Well, I saw Green Lantern on Saturday. After the barrage of negative reviews, my anticipation for the film had turned to dread, and I went in fearing that I’d be in for a bad, disappointing movie. I watched the movie, and… it was actually pretty good.
I think Green Lantern is a victim of a zeitgeist. A bad zeitgeist. Bad reviews can become like a runaway train, where the more a film gets the stigma of being “bad”, the more other critics review it from the perspective of being a bad film, so bad reviews beget more bad reviews, and the criticisms get more extreme as people take more relish in tearing the film apart, until it’s like sharks at a feeding frenzy. I’ve defended the critics and their validity on this thread, and I still respect their opinions, but I think they’re wrong on this one.

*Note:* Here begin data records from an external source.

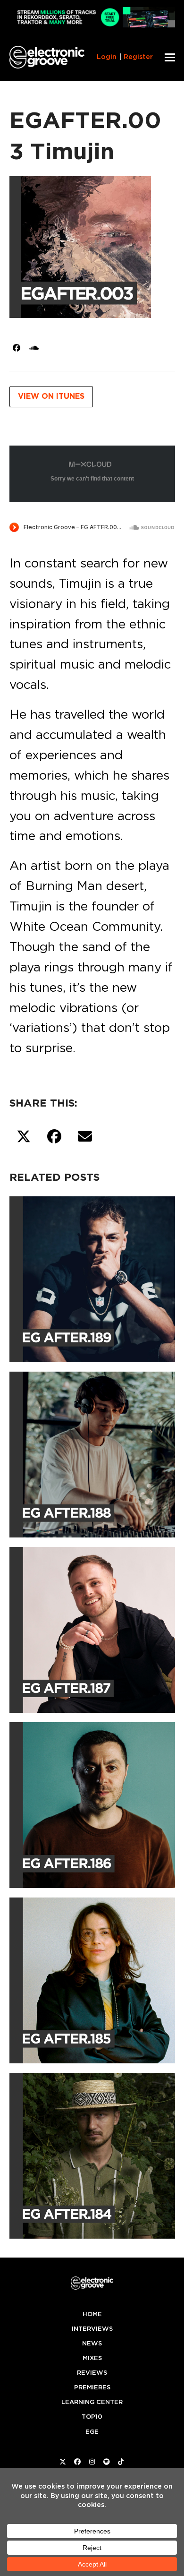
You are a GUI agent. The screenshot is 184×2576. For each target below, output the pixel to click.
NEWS (92, 2343)
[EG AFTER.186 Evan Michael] (92, 1803)
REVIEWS (92, 2373)
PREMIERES (92, 2387)
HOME (92, 2314)
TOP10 (92, 2417)
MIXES (92, 2358)
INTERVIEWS (92, 2329)
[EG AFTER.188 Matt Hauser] (92, 1453)
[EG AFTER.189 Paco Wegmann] (92, 1277)
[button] (170, 57)
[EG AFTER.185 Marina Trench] (92, 1979)
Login (107, 56)
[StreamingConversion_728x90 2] (92, 24)
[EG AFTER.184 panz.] (92, 2154)
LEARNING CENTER (92, 2402)
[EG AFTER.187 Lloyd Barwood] (92, 1628)
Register (138, 56)
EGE (92, 2432)
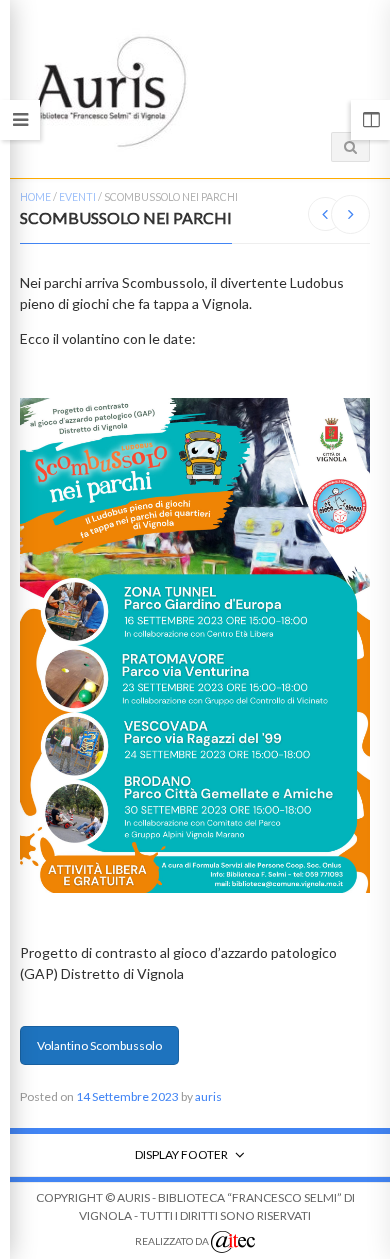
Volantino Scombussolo (99, 1045)
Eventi (77, 197)
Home (35, 197)
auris (208, 1096)
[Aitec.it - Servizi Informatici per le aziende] (233, 1242)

The first thing that needs to be said that, seeing this film in 3D at the cinema, Green Lantern looks GORGEOUS. As a jaded filmgoer, it’s rare for me to just stare open-mouthed and be amazed at the visuals on-screen, but that happened here. I don’t get where the whole “shoddy special effects” angle is coming from, as visually this has splendour to rival Avatar, and I think Green Lantern was far more enjoyable. But that got the 5 star reviews and the Oscar nominations, and this is getting crapped on. See what I mean about zeitgeists?

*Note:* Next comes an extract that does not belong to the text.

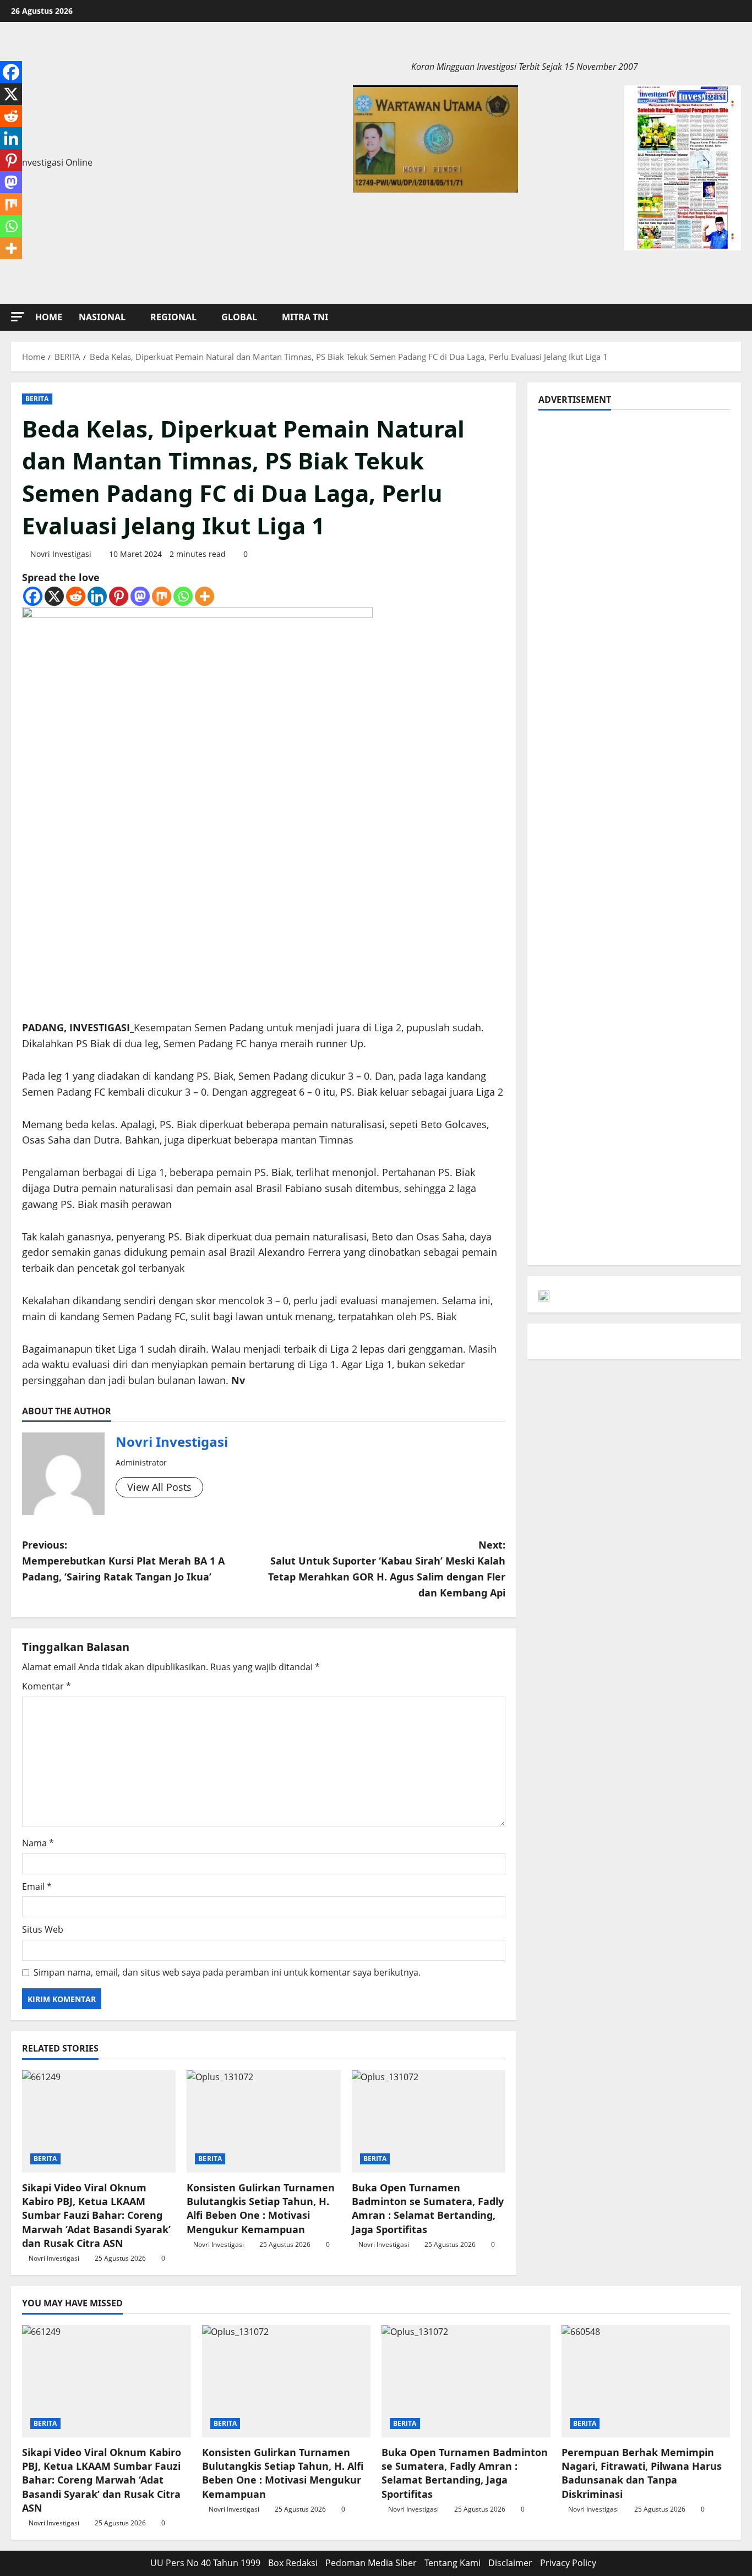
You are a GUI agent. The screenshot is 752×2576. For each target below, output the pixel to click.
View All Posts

All the characters are a bit underwritten. But the eminently likeable Ryan Reynolds manages to make Hal watchable and compelling even when his arc is a bit muddied and clumsily handled. His star presence really helps to prevent Hal from being totally cardboard. Blake Lively struggles more with the thin material, often becoming a blank-faced exposition delivery device. Peter Saarsgard makes for an engaging villain, but his arc is muddied and feels out of order. He almost immediately begins his path to big-headed psychodom, and then his shared history with Hal is retroactively worked in later, and never really paid more than the faintest of lip service.
Sinestro is simultaneously the strongest performance, and the one most underserved by the script. Mark Strong is all subtle menace and lip-curling smarm, but balanced with a sense of inherent decency and moral fortitude. The film begins to soar when Hal is on Oa, and has his first confrontation with Sinestro. If the film’s second act had been dominated by Sinestro training Hal, and Hal gradually winning his grudging respect, then his friendship, the film would have been elevated to a whole other level, and made for much better viewing than the meandering second act we get instead. But there’s still good stuff in that second act, and I don’t know how much I’d have taken out to accomodate altered material.

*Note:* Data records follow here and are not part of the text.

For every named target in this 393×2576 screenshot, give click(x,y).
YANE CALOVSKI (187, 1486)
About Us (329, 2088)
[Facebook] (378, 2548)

Really, the problem with Green Lantern isn’t that it does anything significantly wrong. All the major touchstones of Hal’s origin are present and correct, the thematic broad strokes, the characters, the mythos. There’s impressive effects, good action. The problem isn’t the film doing anything bad. Just that the stuff that it does good doesn’t get enough breathing space to become great.
There’s a shadow of a great film here, a sense that a tidy-up here, or expanding on a scene there, would have really tightened this up and pushed it nearer the top tier of the genre. Some flaws prevent it from reaching that upper echelon of superhero movies, but it is hardly the franchise-sinking embarrassment that the critics’ narrative is inevitably shaping it to be. It is a perfectly enjoyable mid-level superhero movie, at least as good as Thor and X-Men: First Class, probably a little better. And the sad thing is, you get a sense that the film could act as the building blocks for a much better sequel. But if the reviews lead to box office failure, that won’t happen.